Entre la berza y el sándalo

La recién publicada biografía de Alfonso Grosso se adentra en la Sevilla de la dictadura

Si algún escritor ha habido, por lo menos en Andalucía, capaz de encarnar a la perfección la dualidad irreductible entre "el hombre que escribe y el hombre que es" (Barthes), ése sería sin duda Alfonso Grosso. Él mismo solía repetir: "Los lagartos no saben nada de historia natural", y "Si alguien desea saber algo de mí, que lea mis libros". Aquella criatura impetuosa, de emociones inestables, sumida en sucesivas formas del desamparo desde que nació (1928) hasta su muerte (1995), no parecía, en efecto, tener una opinión muy favorable acerca de las posibilidades de la crítica para rastrear en la verdad literaria a través de la verdad personal. Y el hecho es que, de no ser por una feliz iniciativa de la Fundación José Manuel Lara, de encomendarle a Julio M. de la Rosa una biografía del autor de Florido mayo (Alfonso Grosso o el milagro de la palabra, Sevilla, 2005), muy pronto la figura humana del novelista pasaría a engrosar ese cúmulo de sombras en que naufragan tantos escritores, y de modo particular los pertenecientes a una de las generaciones más desdichadas de la literatura española, la de los años cincuenta del pasado siglo.

Con todos esos inconvenientes a priori, y sabedor de muchas más cosas, Julio M. de la Rosa nos ha entregado una biografía ejemplar, aunque insólita, de Grosso, a la que subtitula: El milagro de la palabra. Ciertamente, todo el edificio barroco de un escritor que pasó del realismo social al experimentalismo, y que desembocó en la novela de oficio (también transitó del Partido Comunista a la órbita del andalucismo y remató en amables cercanías al PSOE) no se explicaría sin ese esfuerzo estilístico descomunal que supuso escribir una veintena de novelas, de las que apenas quedan cuatro o cinco, en un recuento favorable (La zanja, Inés just coming, Guarnición de silla, Florido mayo...).

Pero el verdadero milagro es que el biógrafo, con esos materiales tan problemáticos, haya logrado enjaretar un texto que es, a la vez, homenaje al hombre y homenaje a su literatura. Más difícil todavía: que Julio de la Rosa haya sido capaz de superar las inclemencias del tiempo, y las disidencias personales que siempre hubo entre ellos, de vidas paralelas y comúnmente dispares, me parece un ejercicio de generosidad sin límites, al que estamos muy poco acostumbrados en este correoso mundo de los literatos.

━━━━━━━━━━━━━━━━━━━━

• **OBJETIVO 1**
Responda, con base en la reseña sobre la biografía de Alfonso Grosso, las siguientes preguntas:
(a) ¿En qué años nació y murió Alfonso Grosso?
(b) ¿Qué institución encomendó la biografía a Julio M. de la Rosa?
(c) ¿Cuántas novelas escribió Grosso, aproximadamente?
• **OBJETIVO 2**
Prosiga la reseña sobre la biografía de Alfonso Grosso a partir de su última oración.

• **REGISTROS MOSTRADOS**
━━━━━━━━━━━━━━━━━━━━

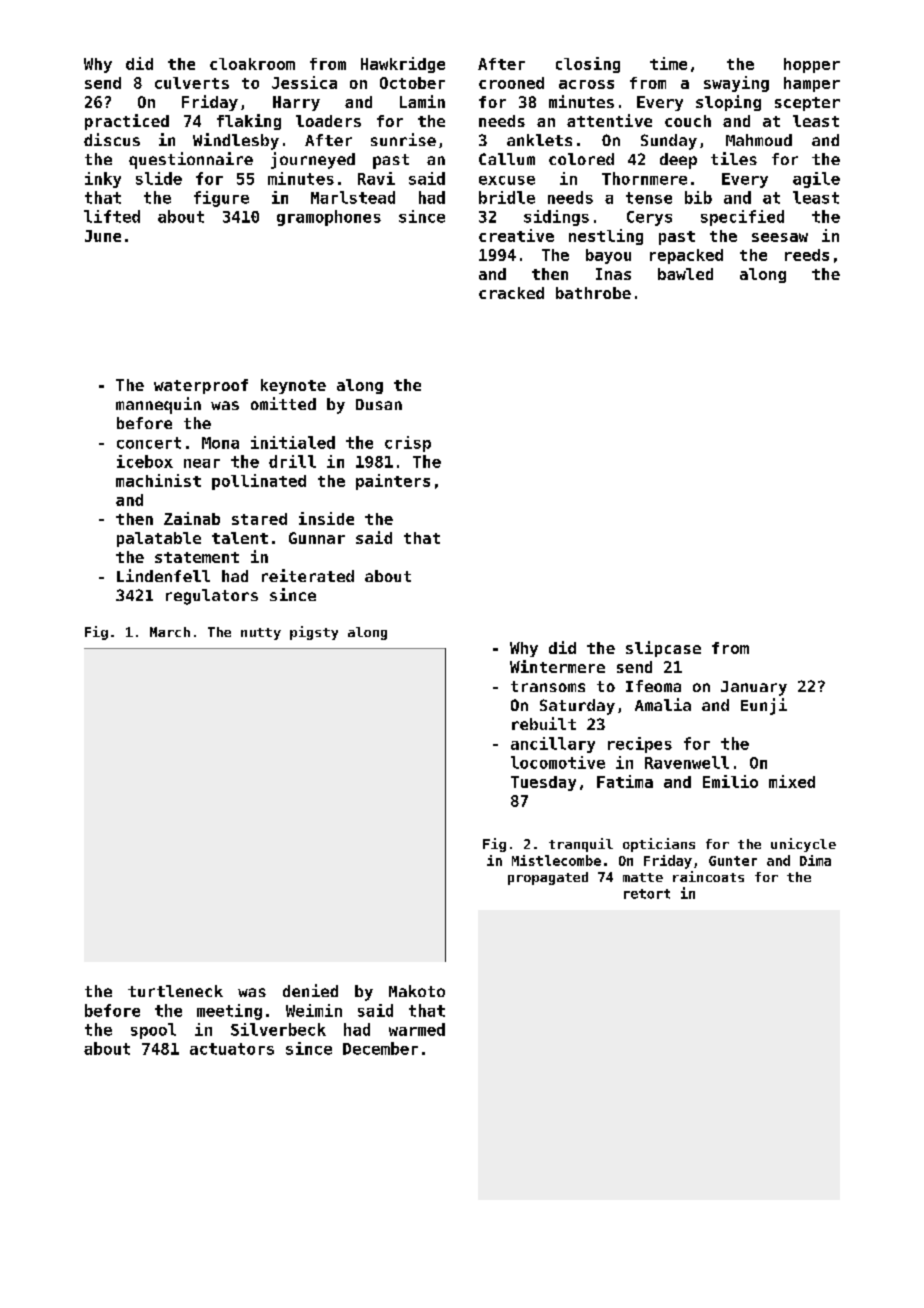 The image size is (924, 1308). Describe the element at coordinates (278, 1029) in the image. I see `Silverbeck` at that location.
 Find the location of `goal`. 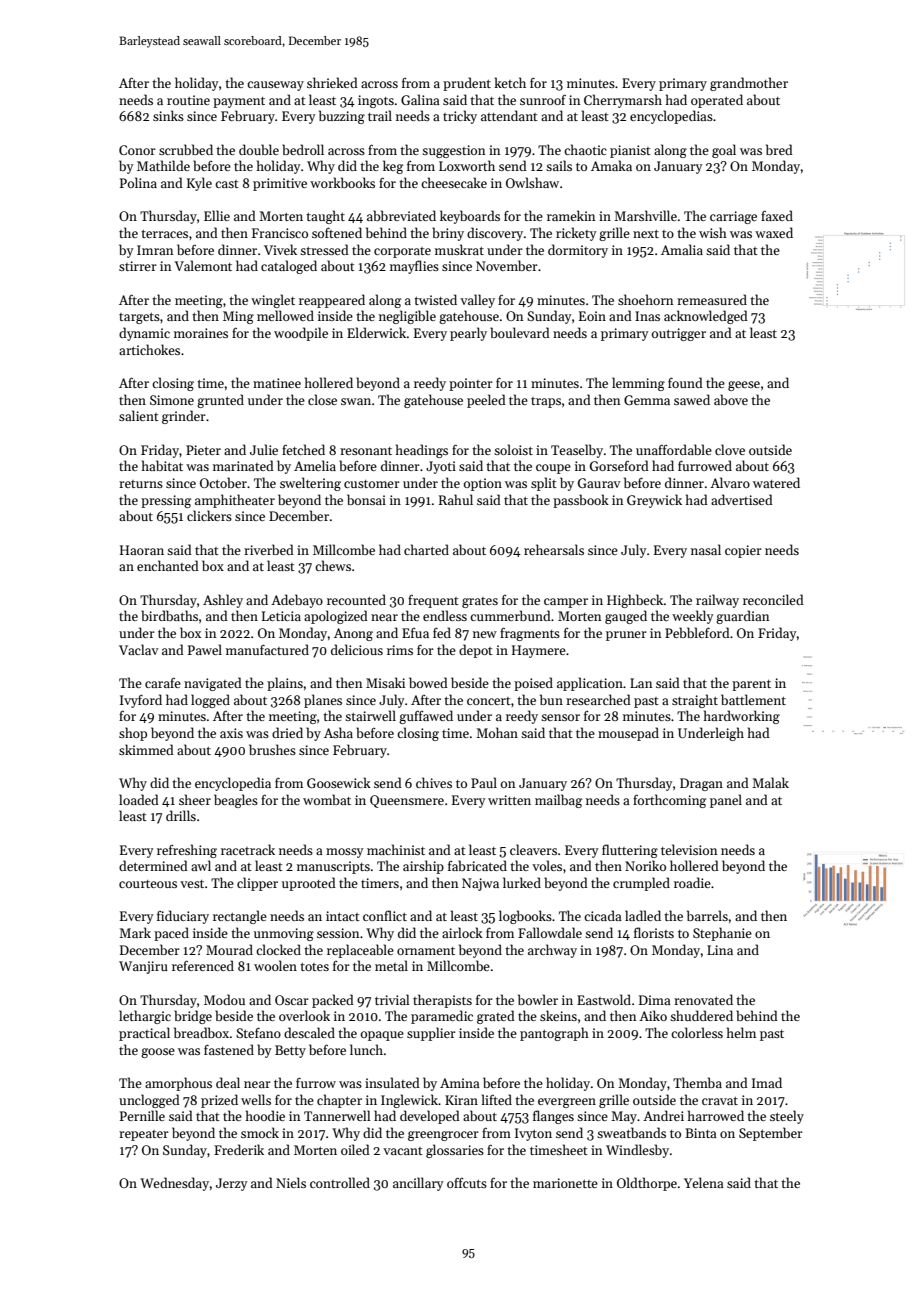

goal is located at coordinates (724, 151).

━━━━━━━━━━━━━━━━━━━━

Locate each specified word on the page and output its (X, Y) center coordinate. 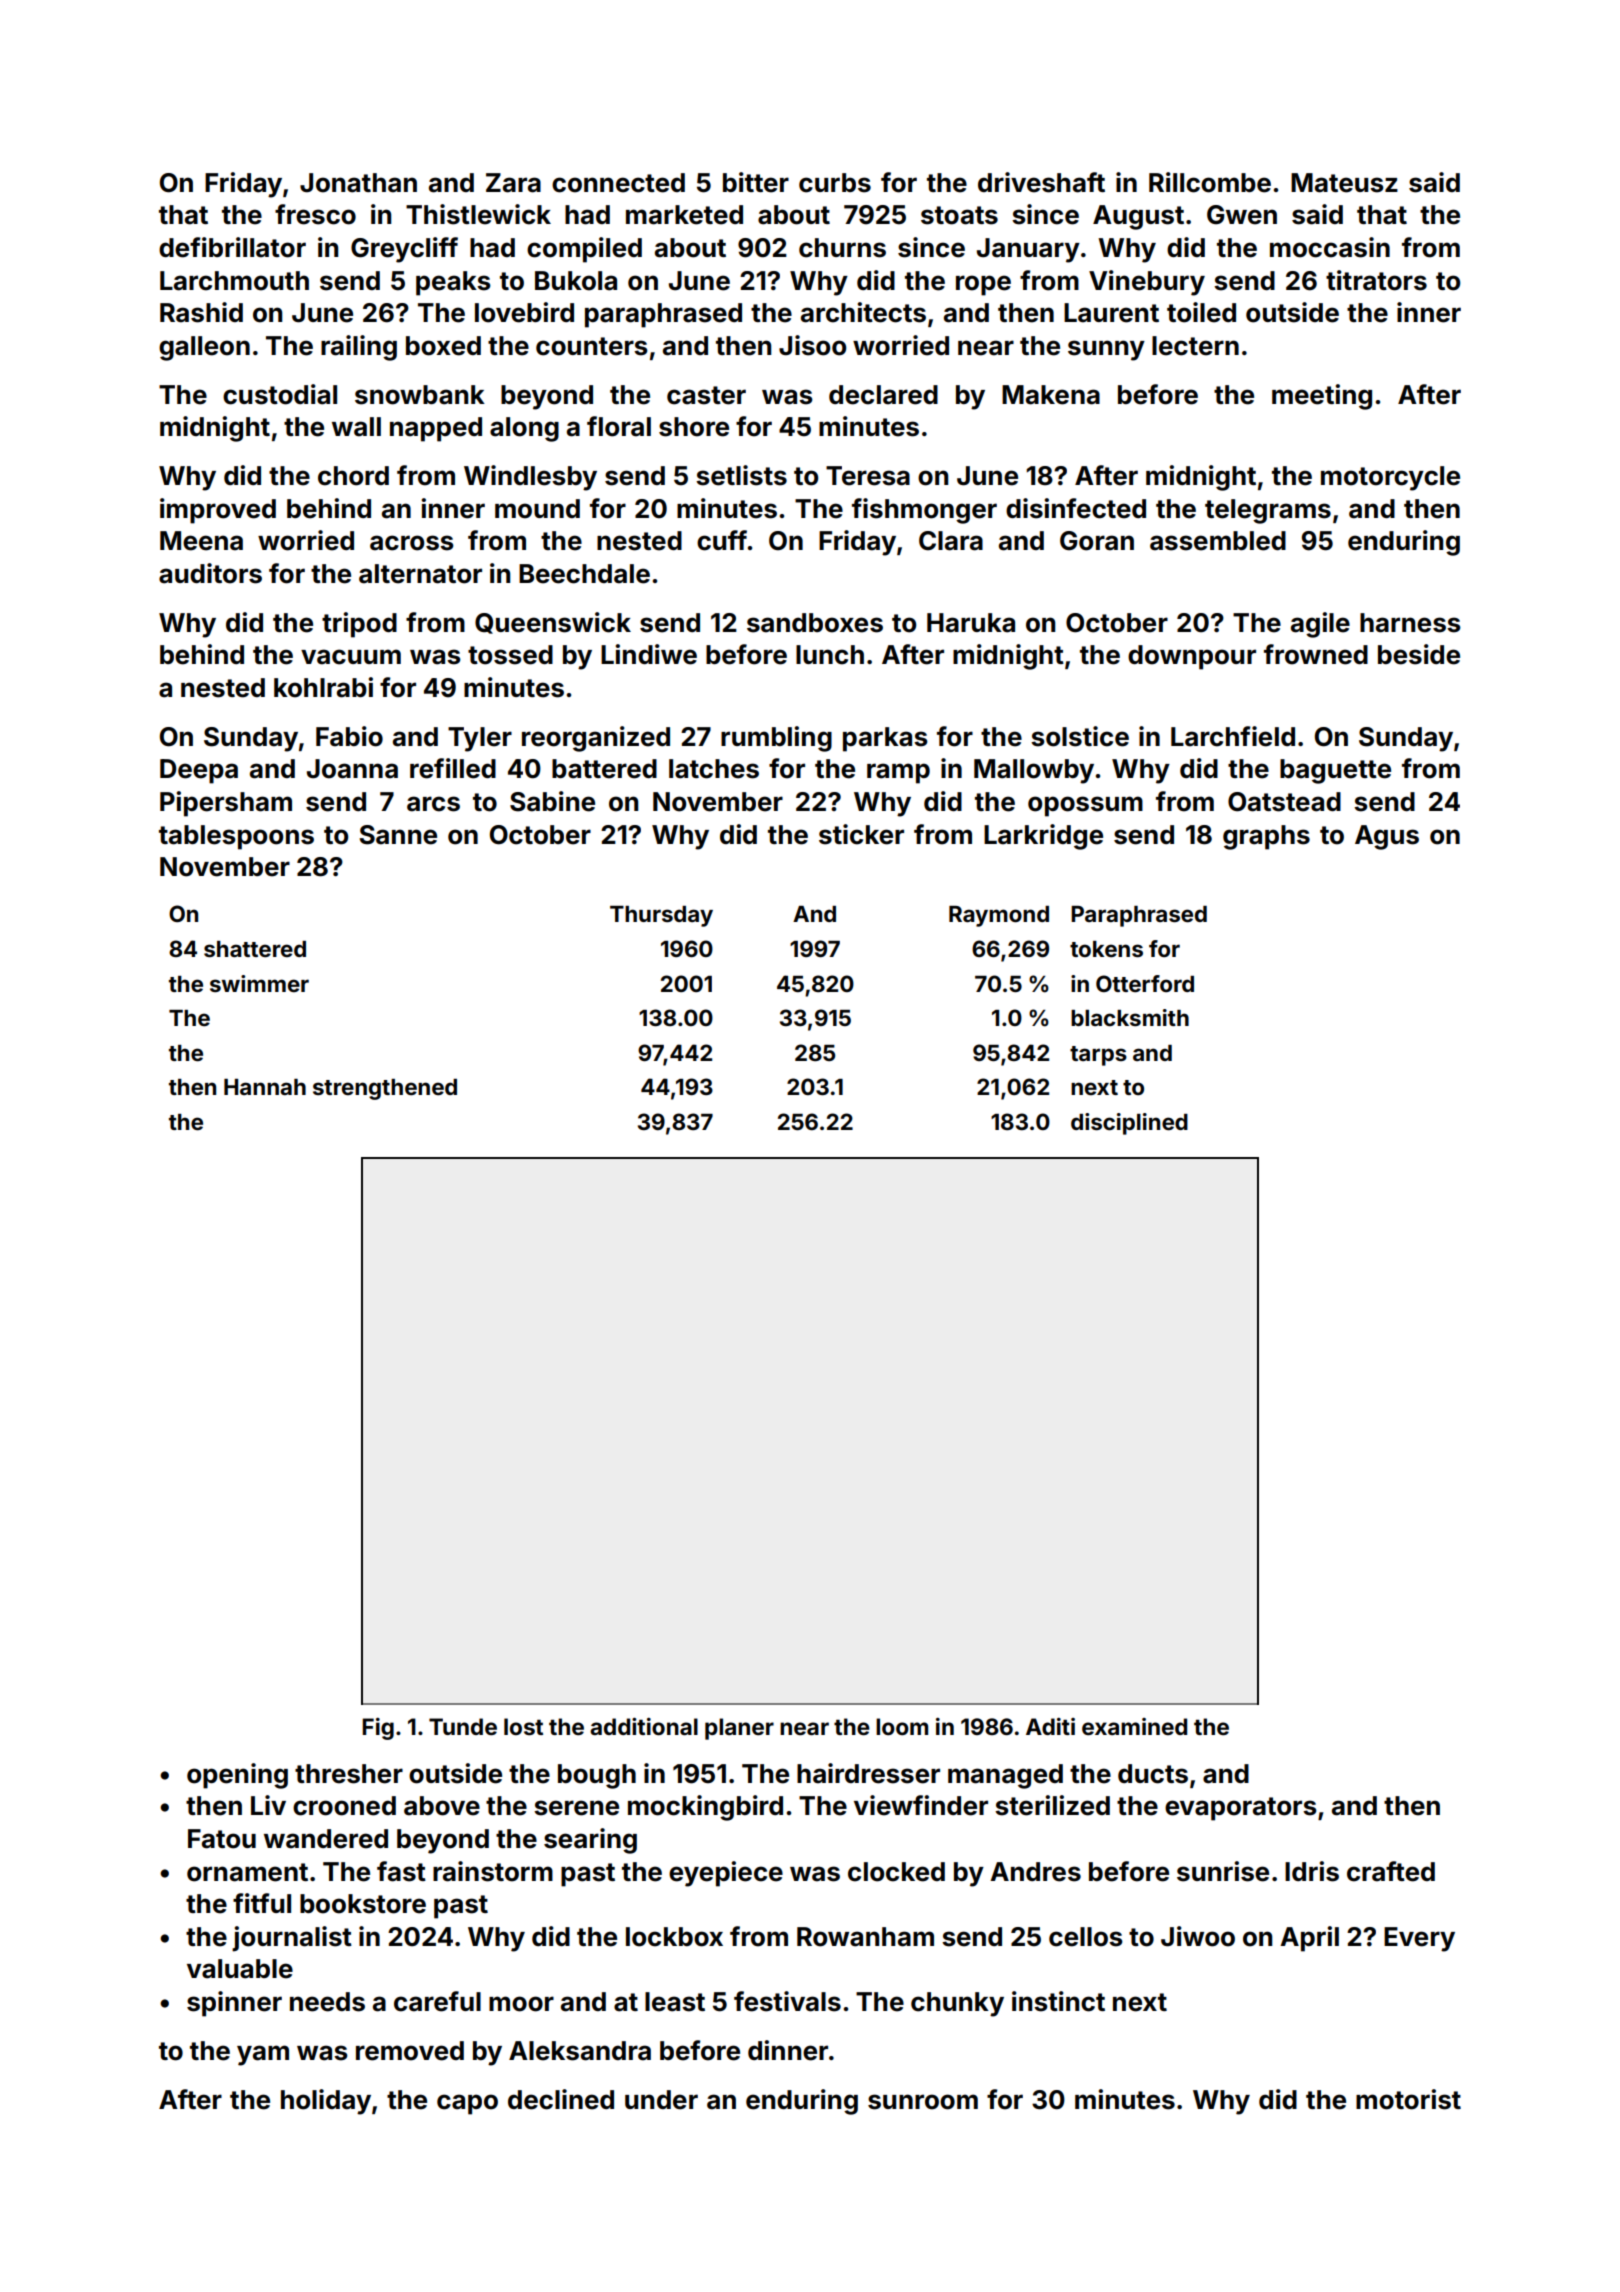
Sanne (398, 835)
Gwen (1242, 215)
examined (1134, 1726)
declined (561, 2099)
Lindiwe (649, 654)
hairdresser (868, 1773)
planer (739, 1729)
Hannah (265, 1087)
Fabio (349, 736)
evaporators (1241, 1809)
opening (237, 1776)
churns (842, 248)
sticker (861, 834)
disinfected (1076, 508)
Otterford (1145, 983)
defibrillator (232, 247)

━━━━━━━━━━━━━━━━━━━━

• **RESPUESTA FINAL 1**
(a) Nació en 1928 y murió en 1995.
(b) La Fundación José Manuel Lara.
(c) Una veintena.

• **RESPUESTA FINAL 2**
Temor y admiración

En efecto, no se eran nada simpáticos el uno al otro, aunque se temían y se admiraban en secreto. Es más, quienes conocíamos de cerca las vicisitudes de unas relaciones siempre abocadas a la tormenta, seriamente temíamos que cualquier día el pugilato intelectual dejara de ser una metáfora. (Julio, además, había sido boxeador en un fugaz atrevimiento juvenil). Por lo que a más de uno le tocó templar los ánimos y procurar que todo quedara en el terreno de lo literario. No lo ponía fácil Grosso, por su "felina predisposición a la polémica", en feliz expresión de De la Rosa. Y por su tendencia radical a repartir el mundo entre delatores de un orden social injusto o en cómplices del mismo, sin términos medios. Traducido en lenguaje de la época, entre escritores "de la berza", o comprometidos, y escritores burgueses, entregados a los sutiles ritos "del sándalo". También escritores comunistas o escritores del Opus.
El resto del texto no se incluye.